- **Dataset records**:
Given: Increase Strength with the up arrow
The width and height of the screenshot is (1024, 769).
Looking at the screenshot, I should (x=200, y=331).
==
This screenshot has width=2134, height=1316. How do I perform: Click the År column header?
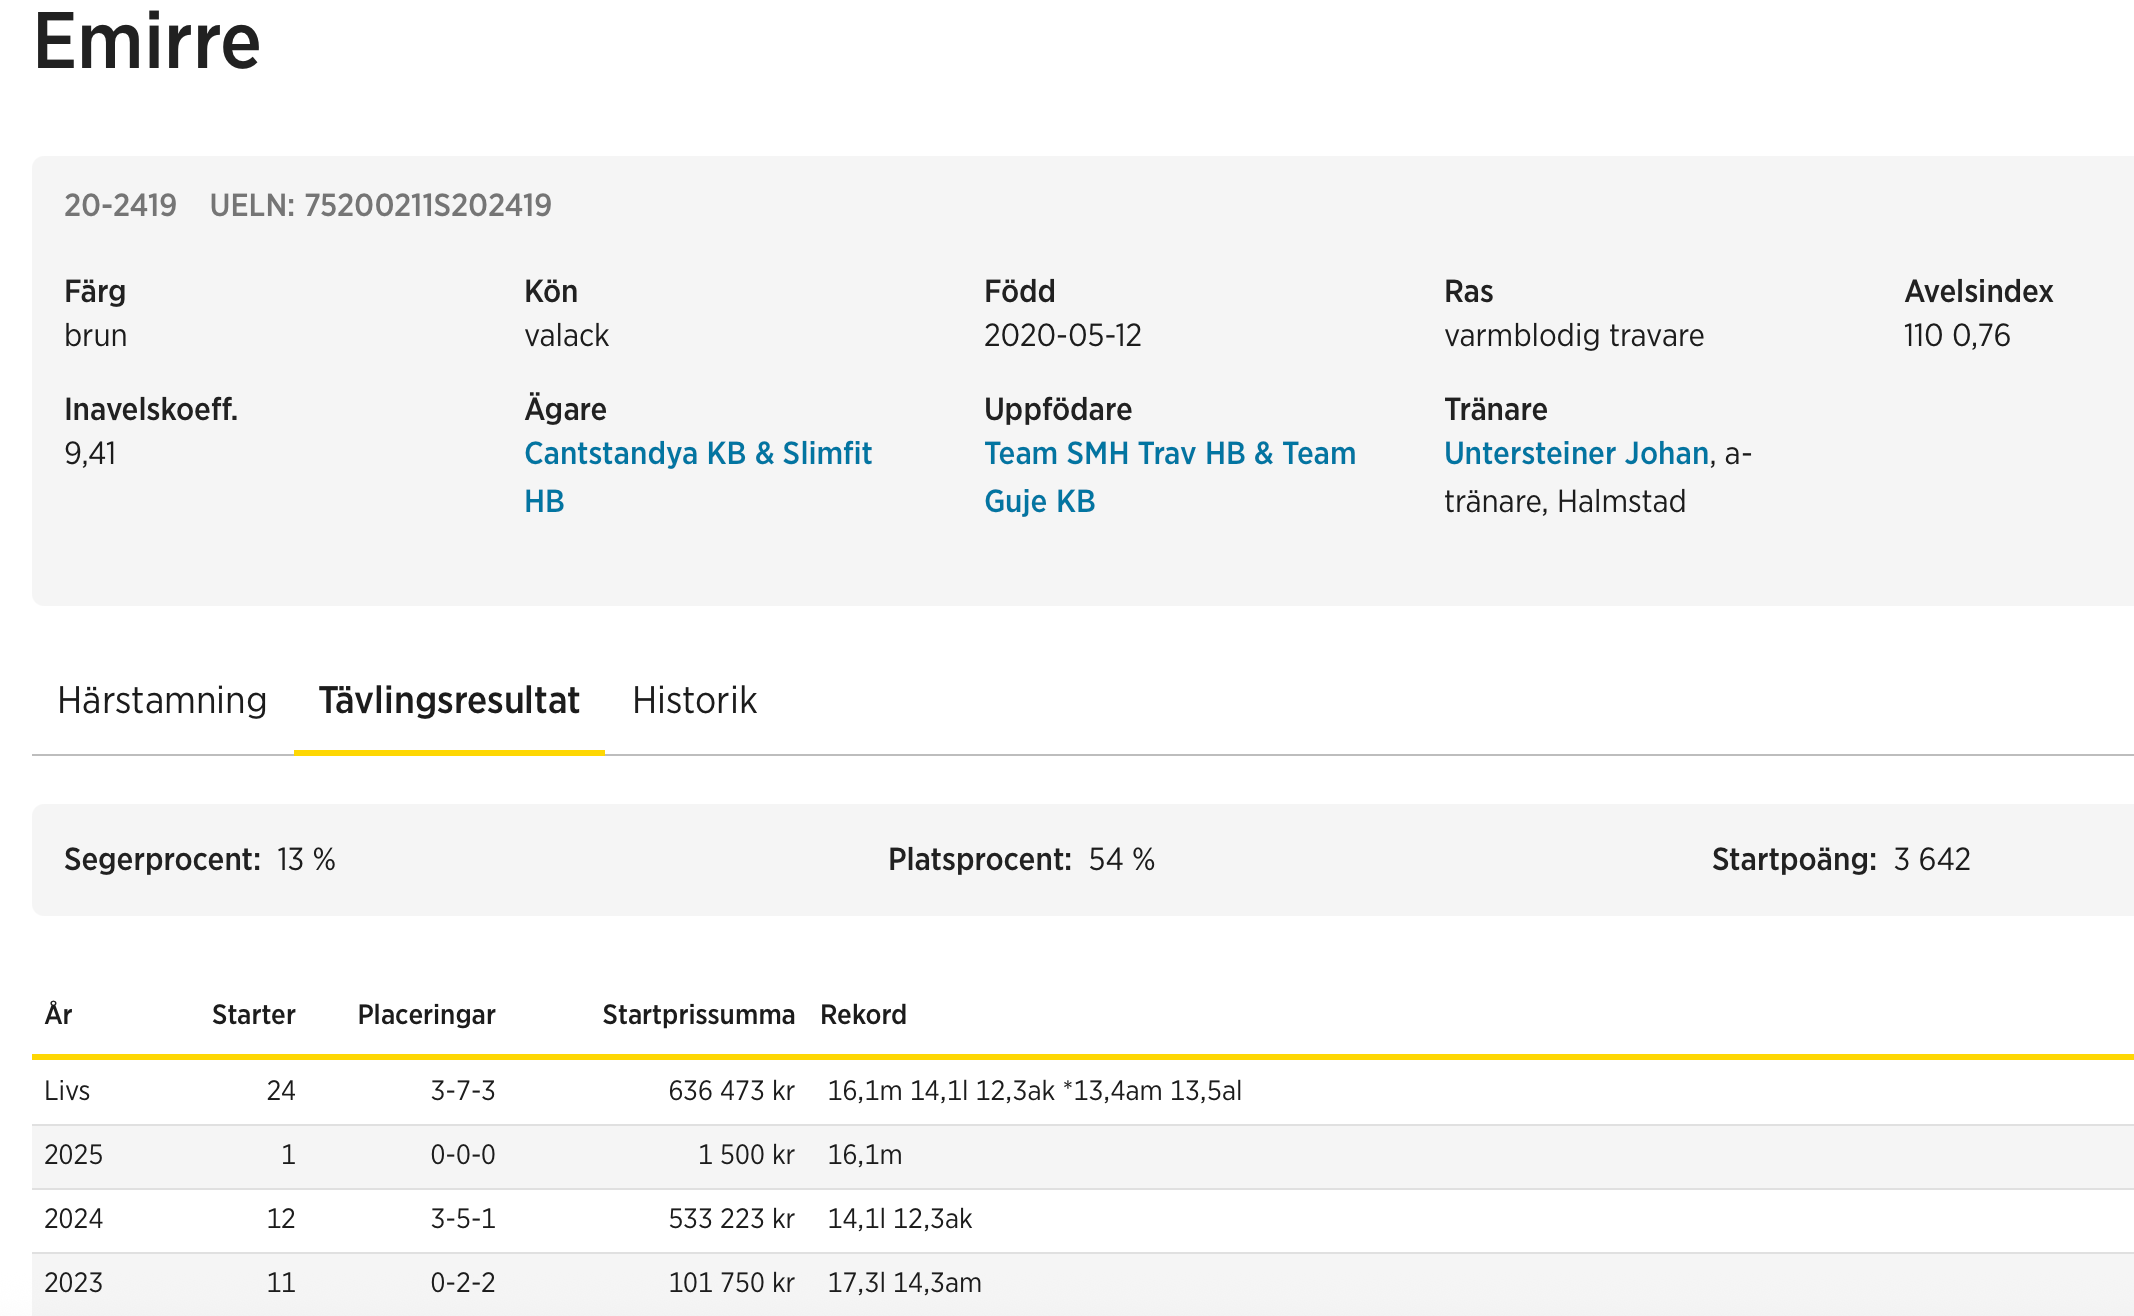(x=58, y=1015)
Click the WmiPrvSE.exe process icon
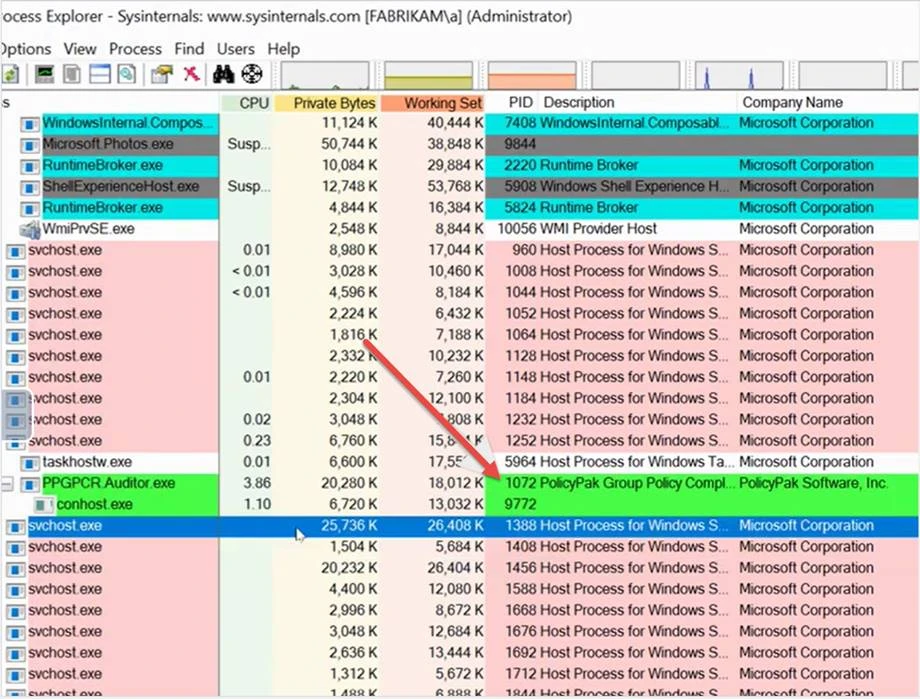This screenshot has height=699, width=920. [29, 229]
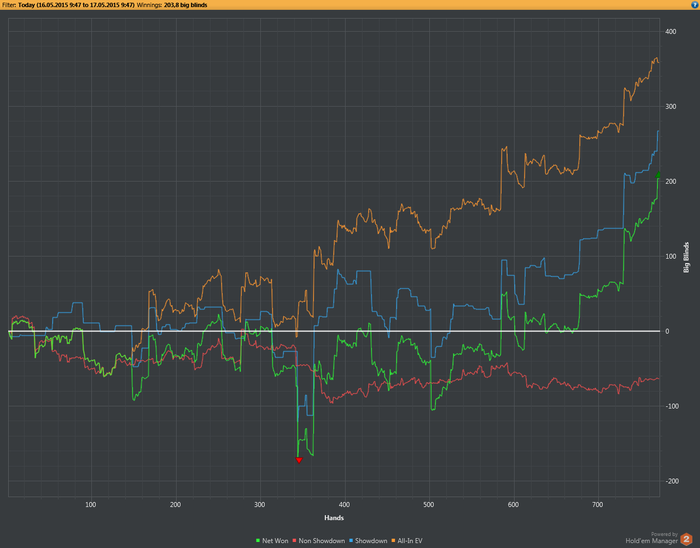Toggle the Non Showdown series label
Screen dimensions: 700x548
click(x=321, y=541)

- **Short task**:
Reproduce the lines from the one containing "Given: Increase Strength with the up arrow" through the one containing "Looking at the", inclusive, substituting "right arrow" for "up arrow" and leaving everything else unchanged.

- **Exercise output**:
Given: Increase Strength with the right arrow
The width and height of the screenshot is (1024, 769).
Looking at the screenshot, I should (x=200, y=331).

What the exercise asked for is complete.